The Lead Site Coordinator (LSC) works as an integral part of the Operations team supporting clinical trial activities at assigned medical institutions. The LSC coordinates site-specific operational processes, ensures smooth patient logistics, assists with feasibility assessments, and serves as the primary point of contact for routine site support activities. The LSC collaborates closely with the site team, Sponsor/CRO representatives, and internal Milestone One (MO1) functions to ensure the quality, compliance, and timely execution of clinical trials in accordance with ICH GCP, applicable regulations, and clinical protocols.

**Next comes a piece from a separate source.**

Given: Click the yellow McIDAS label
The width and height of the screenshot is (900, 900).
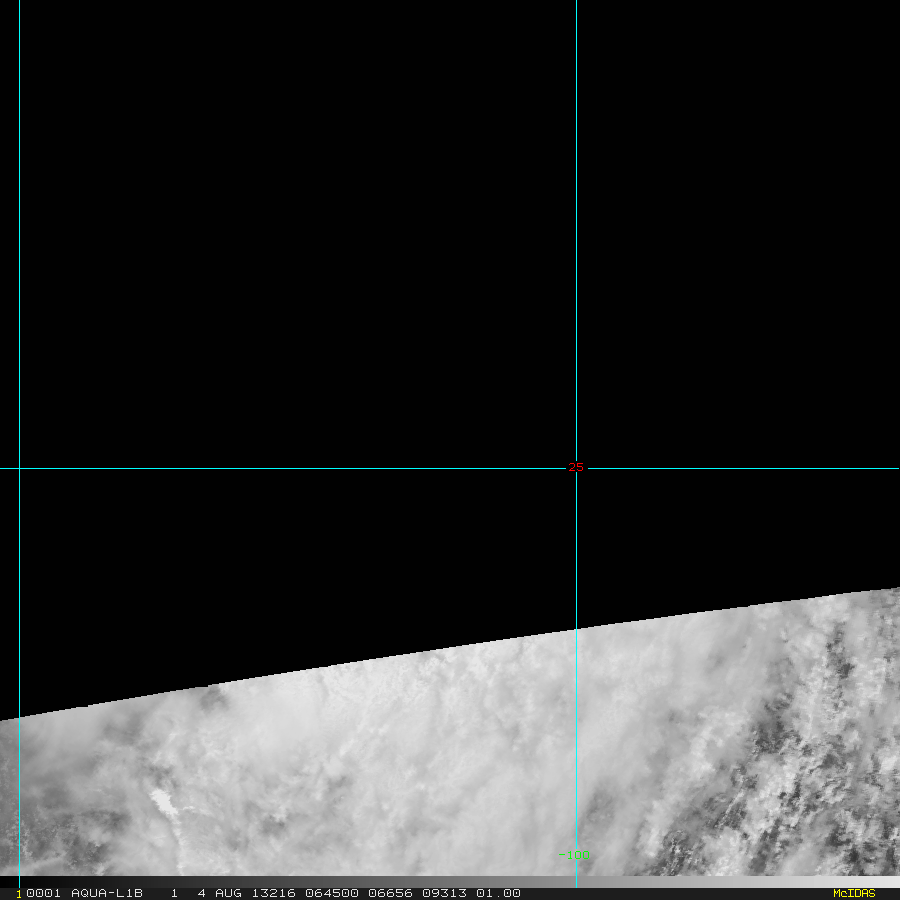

The LSC is responsible for coordinating, supporting and mentoring Site Coordinators and Site Administrators on site-specific activities. LSC ensures continuity and high quality of work performed by Site Coordinators and Administrators, provides assistance and backup, when necessary, and resolves specific issues to support effective clinical research activities of the sites in accordance with ICH GCP, relevant procedures and legislation, as well as the clinical protocol.
Lead Site Coordinator also acts as a mentor, team lead, and a backup for Site Coordinators and Site Administrators, ensuring their continuous development and effective performance.
In this role you will:
Provides day-to-day oversight and coordination for a team of up to 8 Site Coordinators/ Site Administrators, ensuring alignment with project goals, operational standards, and quality expectations.
Conducts trainings to Site Coordinators/Administrators on clinical trial procedures, ensuring they have the necessary knowledge, skills, and tools to support study operations effectively.
Conducts regular quality checks on the work performed by Site Coordinators and Site Administrators to ensure tasks are completed in compliance with ICH GCP, relevant procedures, and applicable regulations.
Acts as the first line of operational support for Site Coordinators and Site Administrators, providing hands-on assistance and troubleshooting to resolve study-related issues promptly.
Supports management in identifying clinical research opportunities by sharing information on available trial pipelines and relevant research networks.
Collaborates with other team members during contract and budget negotiations; oversee Investigator, Site and MO1 payments utilizing MO1 tools to ensure timely contract execution and payment processing in alignment with agreed timelines.
Reviews and ensures timely and complete entry of study-specific information into the MO1 CTMS for the sites assigned to Site Coordinators, ensuring accuracy and compliance with study timelines and requirements.
Monitors Site Coordinators' support of patient recruitment activities to help achieve enrollment targets.
Promotes effective communication and collaboration between the site team, Milestone One team, and Medical Institution staff by safeguarding the timely flow of essential information and supporting a positive working environment.
Contributes to the preparation of the site team for audits and inspections by ensuring operational readiness and providing on-site support during these activities.
Fosters continuous improvement in site operations by proposing process enhancements and supporting the implementation of new operational tools and practices.
Act as the main line of communication between the Sponsor or CRO and the site.